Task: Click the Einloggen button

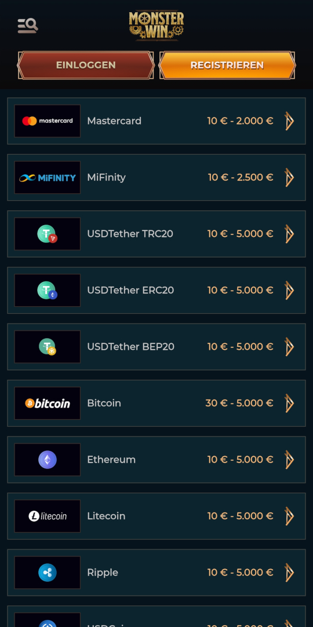Action: pyautogui.click(x=86, y=65)
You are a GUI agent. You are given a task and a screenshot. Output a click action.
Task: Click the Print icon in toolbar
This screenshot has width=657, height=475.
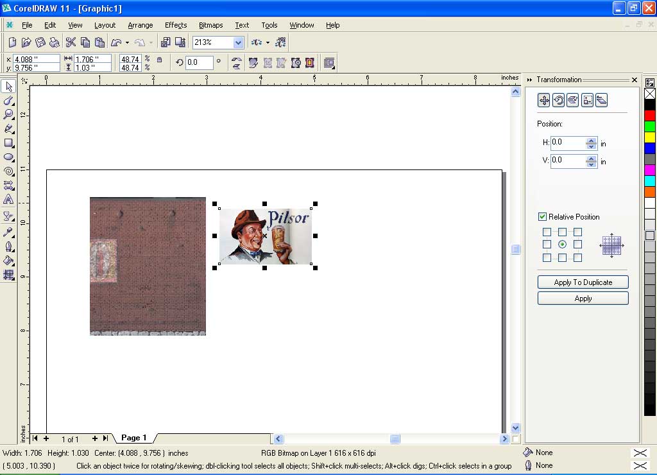[x=55, y=43]
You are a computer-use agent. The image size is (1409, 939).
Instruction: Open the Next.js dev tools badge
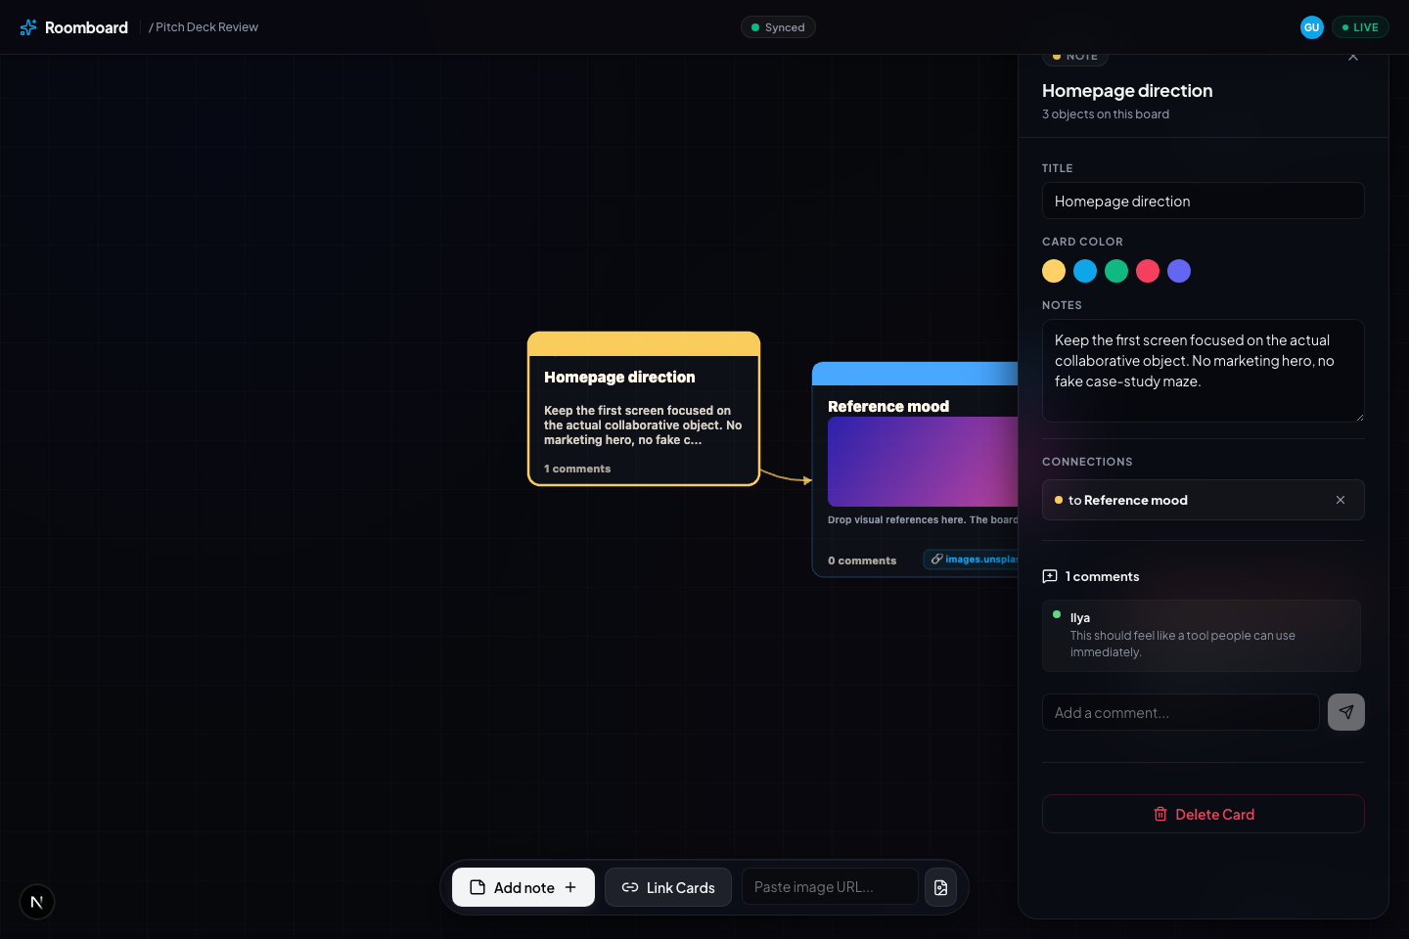click(37, 902)
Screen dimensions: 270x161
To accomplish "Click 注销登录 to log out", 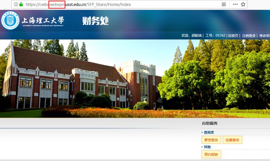I will (x=249, y=36).
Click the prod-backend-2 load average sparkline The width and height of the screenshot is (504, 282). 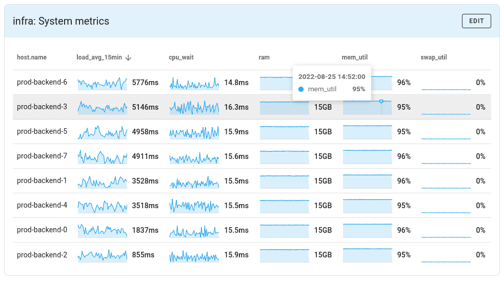102,255
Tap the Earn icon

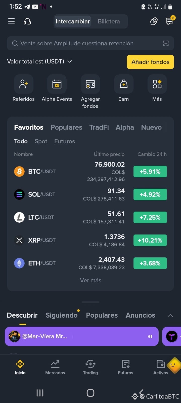124,84
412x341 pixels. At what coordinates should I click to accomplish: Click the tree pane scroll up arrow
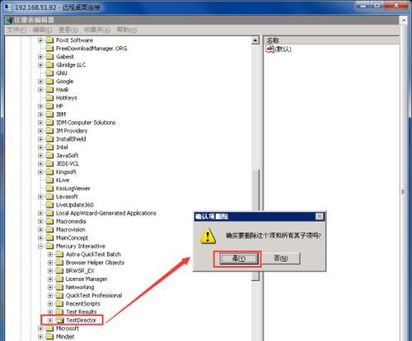255,40
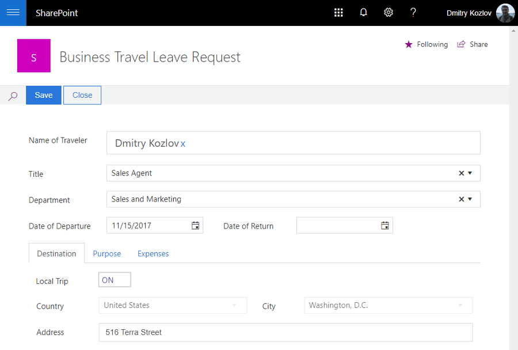Clear the Sales Agent title selection

(461, 173)
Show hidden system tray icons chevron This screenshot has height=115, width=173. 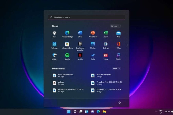(156, 112)
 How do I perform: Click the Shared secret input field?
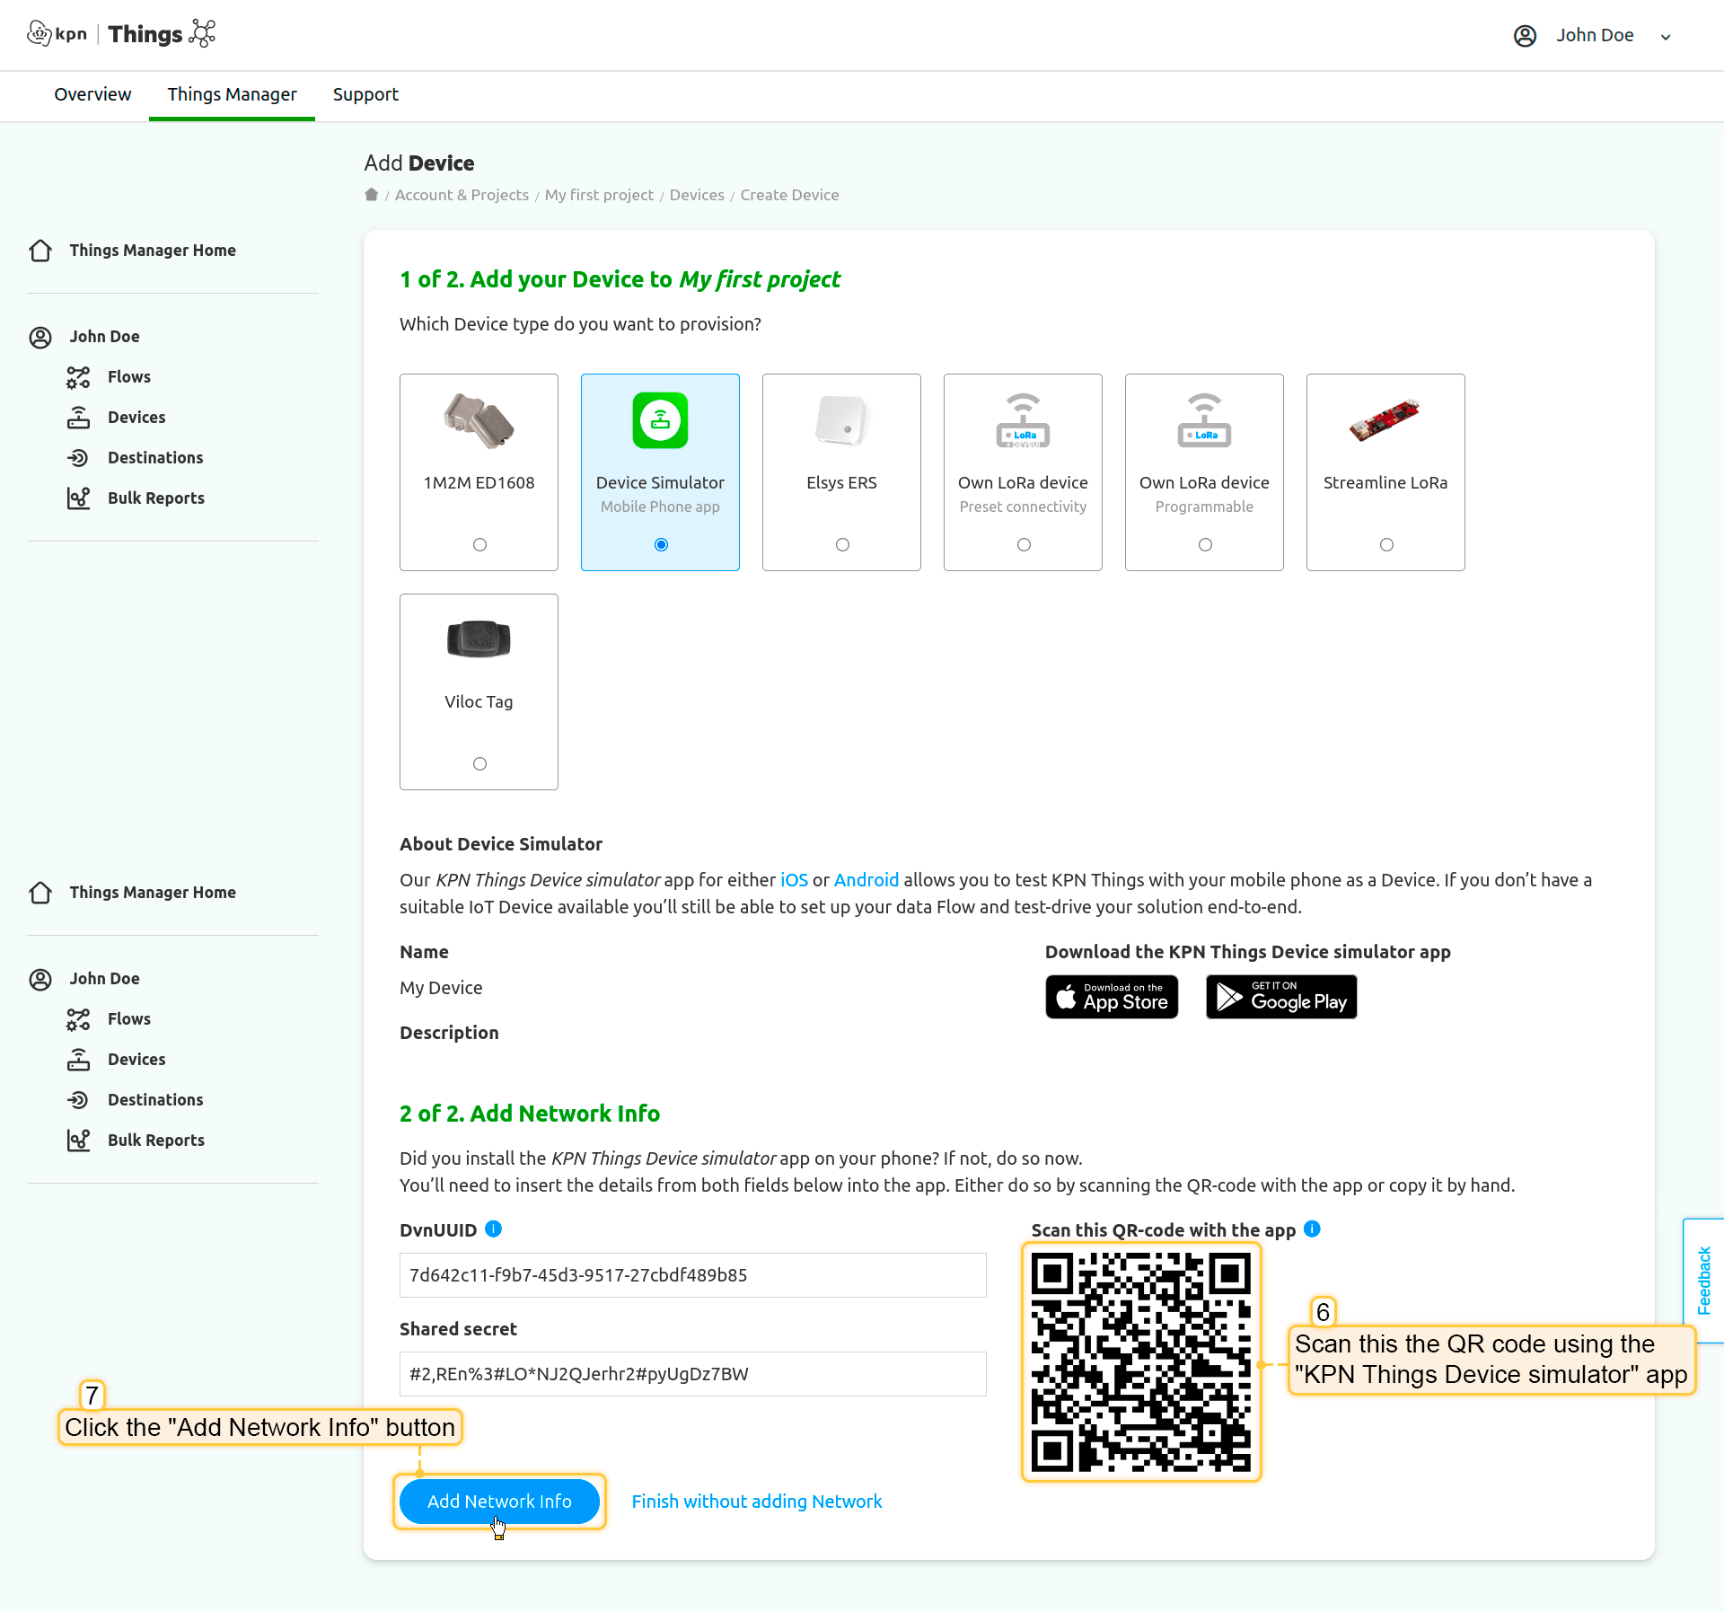click(692, 1374)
* * * * *
_TASK_: Extract the stretch of records from the very start through the line containing "click(37, 902)", reproducing each line word for word and leaving out the pictures.

_TASK RESULT_:
Task: Click the Einloggen button

Action: pyautogui.click(x=86, y=65)
You are a GUI agent. You are given a task and a screenshot. Output a click action.
Task: Click the Print icon in toolbar
This screenshot has width=657, height=475.
[x=55, y=43]
You are a computer-use agent. The image size is (1409, 939).
Instruction: Open the Next.js dev tools badge
click(37, 902)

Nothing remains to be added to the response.